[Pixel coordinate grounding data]
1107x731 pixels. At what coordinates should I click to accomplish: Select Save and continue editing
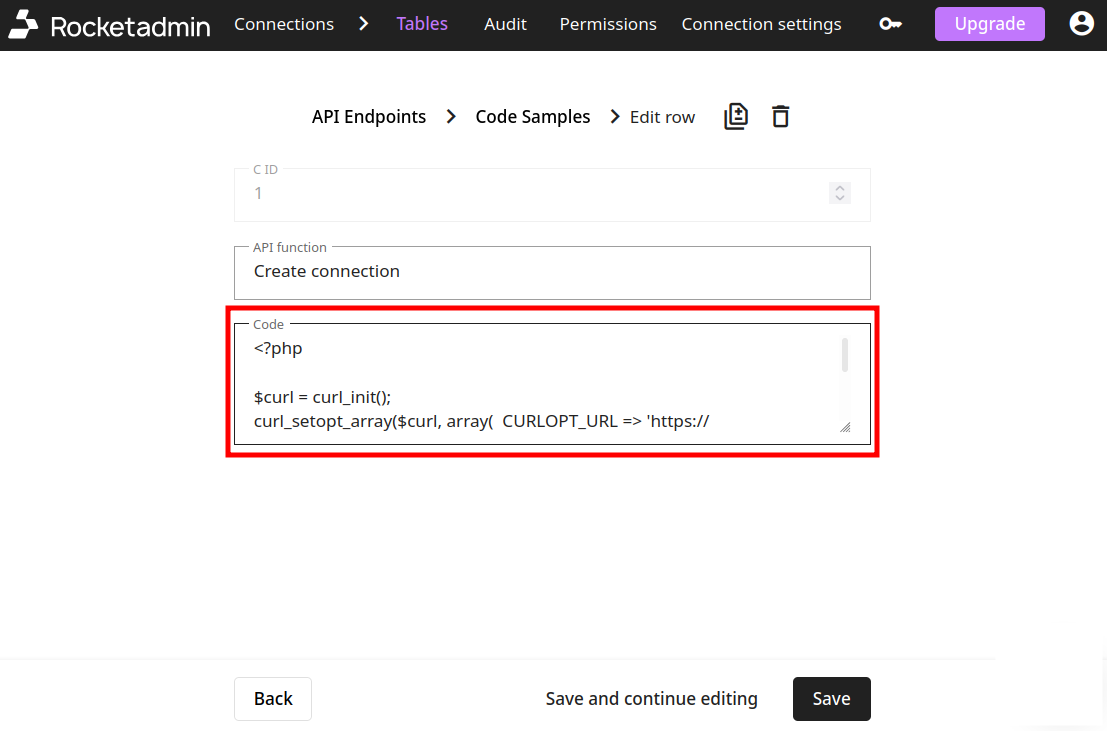tap(651, 698)
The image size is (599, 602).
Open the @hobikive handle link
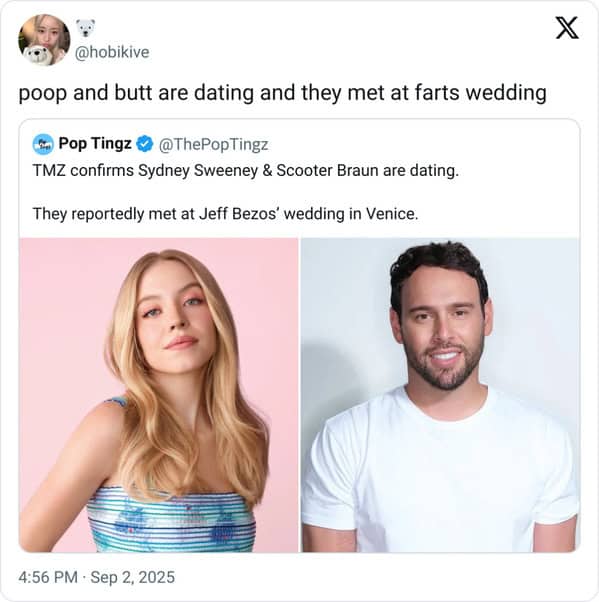(x=112, y=52)
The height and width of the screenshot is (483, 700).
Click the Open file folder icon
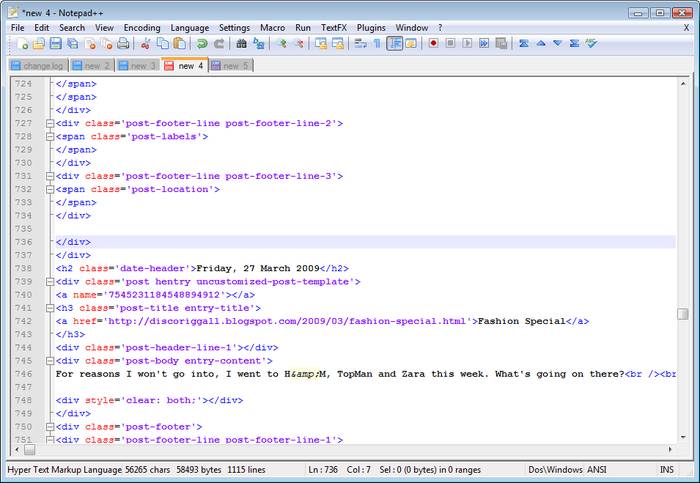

_WHAT TO PRODUCE_. Exactly repeat only the lines from the one with "The height and" to the closing line above, both included, and omit every picture.

_ANSWER BOX_.
The height and width of the screenshot is (483, 700).
Click the Open file folder icon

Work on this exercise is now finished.